On 9 November 2017, RT announced that it had been given a notice deadline to register under the U.S. Foreign Agents Registration Act (FARA) by the U.S. Justice Department. Although the U.S. Justice Department has never finalized the demand nor made it public, the action has generated a series of reactions from RT and the Russian government. Margarita Simonyan referred to this letter as a "cannibalistic deadline" and argued that this was an attempt to limit RT's functionalities. Top Russian officials have also reiterated their stand with RT on this matter, and have stated that a retaliation was likely to follow on U.S. foreign media.

== Incidents ==
On 17 May 2015, an RT Arabic journalist was allegedly assaulted by Israeli security forces while filming Jerusalem Day celebrations in Jerusalem. A similar occurrence took place on 9 December 2017.
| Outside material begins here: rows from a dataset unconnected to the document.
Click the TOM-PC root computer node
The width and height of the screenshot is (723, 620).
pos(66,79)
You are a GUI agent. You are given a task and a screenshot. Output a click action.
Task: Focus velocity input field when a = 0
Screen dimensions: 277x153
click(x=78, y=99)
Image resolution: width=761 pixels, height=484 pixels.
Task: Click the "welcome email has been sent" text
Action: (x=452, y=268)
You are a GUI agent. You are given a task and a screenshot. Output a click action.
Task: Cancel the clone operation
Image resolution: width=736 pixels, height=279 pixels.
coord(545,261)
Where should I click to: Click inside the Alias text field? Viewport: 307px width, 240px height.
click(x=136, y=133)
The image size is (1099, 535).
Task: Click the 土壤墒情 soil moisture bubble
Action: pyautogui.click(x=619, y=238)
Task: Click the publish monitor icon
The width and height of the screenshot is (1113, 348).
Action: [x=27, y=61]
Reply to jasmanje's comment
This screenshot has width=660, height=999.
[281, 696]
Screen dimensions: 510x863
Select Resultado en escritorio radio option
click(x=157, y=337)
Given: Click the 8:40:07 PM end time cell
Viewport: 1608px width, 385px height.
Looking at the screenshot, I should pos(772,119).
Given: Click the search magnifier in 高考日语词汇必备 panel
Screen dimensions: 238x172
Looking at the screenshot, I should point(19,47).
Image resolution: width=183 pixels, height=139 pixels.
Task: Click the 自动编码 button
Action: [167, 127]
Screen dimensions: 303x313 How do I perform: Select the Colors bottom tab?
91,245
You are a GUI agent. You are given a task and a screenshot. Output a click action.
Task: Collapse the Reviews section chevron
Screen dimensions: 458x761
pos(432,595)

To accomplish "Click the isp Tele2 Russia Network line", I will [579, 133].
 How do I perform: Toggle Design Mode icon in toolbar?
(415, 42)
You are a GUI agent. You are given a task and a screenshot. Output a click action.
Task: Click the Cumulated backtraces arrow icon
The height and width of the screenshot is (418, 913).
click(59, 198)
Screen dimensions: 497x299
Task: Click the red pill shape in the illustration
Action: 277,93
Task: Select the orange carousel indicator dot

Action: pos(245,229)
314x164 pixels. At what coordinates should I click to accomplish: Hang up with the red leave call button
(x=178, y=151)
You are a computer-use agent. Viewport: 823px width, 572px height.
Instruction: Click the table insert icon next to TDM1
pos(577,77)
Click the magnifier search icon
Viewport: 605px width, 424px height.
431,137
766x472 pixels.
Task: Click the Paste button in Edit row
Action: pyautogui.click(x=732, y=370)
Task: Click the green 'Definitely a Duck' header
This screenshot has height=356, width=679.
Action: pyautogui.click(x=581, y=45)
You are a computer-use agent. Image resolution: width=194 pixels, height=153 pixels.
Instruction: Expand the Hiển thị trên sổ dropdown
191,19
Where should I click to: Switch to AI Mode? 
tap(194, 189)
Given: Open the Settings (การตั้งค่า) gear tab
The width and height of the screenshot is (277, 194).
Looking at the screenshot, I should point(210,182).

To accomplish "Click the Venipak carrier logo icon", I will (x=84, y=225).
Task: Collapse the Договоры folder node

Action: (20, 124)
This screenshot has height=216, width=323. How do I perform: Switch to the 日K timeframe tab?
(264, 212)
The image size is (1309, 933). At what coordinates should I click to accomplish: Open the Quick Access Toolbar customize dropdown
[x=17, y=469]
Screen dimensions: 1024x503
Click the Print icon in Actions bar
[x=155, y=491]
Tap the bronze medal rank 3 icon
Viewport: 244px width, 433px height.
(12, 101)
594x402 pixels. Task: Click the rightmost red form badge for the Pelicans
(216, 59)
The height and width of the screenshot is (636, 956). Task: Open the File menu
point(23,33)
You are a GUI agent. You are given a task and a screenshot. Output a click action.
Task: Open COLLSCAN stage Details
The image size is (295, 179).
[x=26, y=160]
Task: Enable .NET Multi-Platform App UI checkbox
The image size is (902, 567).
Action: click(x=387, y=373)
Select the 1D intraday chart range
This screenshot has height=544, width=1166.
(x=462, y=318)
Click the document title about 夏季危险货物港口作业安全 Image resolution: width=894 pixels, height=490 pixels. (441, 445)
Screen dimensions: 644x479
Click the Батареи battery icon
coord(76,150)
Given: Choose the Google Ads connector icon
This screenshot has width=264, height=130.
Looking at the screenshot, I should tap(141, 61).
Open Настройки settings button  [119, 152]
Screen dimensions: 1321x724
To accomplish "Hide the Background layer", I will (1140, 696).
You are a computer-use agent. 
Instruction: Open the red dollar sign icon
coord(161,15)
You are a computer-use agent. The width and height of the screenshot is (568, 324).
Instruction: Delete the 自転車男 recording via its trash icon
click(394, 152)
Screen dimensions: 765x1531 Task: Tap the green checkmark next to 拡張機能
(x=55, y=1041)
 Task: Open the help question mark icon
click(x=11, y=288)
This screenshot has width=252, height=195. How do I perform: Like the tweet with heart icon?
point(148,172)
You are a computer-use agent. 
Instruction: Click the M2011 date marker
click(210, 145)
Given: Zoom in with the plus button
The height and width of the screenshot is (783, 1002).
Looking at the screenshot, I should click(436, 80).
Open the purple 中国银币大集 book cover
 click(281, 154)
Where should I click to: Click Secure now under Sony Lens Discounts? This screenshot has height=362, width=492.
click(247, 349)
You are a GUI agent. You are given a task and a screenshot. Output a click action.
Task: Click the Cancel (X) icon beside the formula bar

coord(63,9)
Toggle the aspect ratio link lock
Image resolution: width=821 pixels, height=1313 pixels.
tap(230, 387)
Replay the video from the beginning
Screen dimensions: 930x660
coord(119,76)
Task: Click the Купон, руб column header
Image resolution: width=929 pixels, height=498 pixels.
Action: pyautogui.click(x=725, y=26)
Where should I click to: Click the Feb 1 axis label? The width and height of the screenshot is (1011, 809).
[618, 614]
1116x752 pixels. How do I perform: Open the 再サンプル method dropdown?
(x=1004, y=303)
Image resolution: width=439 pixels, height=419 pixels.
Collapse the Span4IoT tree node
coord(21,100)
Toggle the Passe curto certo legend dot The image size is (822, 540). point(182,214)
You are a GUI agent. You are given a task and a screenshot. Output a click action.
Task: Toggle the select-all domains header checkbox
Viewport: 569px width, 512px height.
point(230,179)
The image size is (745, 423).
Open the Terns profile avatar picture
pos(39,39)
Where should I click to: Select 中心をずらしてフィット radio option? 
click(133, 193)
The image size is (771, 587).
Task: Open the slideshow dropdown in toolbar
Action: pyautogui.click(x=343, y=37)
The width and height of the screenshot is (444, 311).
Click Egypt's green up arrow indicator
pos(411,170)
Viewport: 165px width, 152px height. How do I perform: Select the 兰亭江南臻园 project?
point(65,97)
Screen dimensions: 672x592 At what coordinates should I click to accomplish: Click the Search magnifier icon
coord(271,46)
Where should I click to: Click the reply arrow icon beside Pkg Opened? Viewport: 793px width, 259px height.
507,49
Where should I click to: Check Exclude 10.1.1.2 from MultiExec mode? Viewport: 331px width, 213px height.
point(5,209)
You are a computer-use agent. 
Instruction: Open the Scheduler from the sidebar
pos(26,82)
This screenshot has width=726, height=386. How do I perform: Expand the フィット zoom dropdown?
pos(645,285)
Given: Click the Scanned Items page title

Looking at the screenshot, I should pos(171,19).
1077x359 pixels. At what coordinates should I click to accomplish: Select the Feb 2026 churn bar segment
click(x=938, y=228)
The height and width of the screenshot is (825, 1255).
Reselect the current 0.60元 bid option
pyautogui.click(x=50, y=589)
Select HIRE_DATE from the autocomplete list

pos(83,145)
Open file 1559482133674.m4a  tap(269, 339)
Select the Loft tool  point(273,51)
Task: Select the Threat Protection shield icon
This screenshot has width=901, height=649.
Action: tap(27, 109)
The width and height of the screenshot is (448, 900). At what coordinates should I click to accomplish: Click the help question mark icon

On 29 January 2020, RT Arabic correspondent Wafa Shabruni was badly injured from an exploded shell during a militants' weapon depot removal in Idlib Governorate in Syria. She lost consciousness and was later taken to Hama State Hospital under the care of Russian military medics. RT editor-in-chief Margarita Simonyan personally thanked the medics and the Russian Minister of Defense for their assistance in this matter.

During the 2026 Iran war, RT Arabic's Iran bureau in Tehran was damaged following a U.S.-Israeli airstrike on a nearby building on 2 March.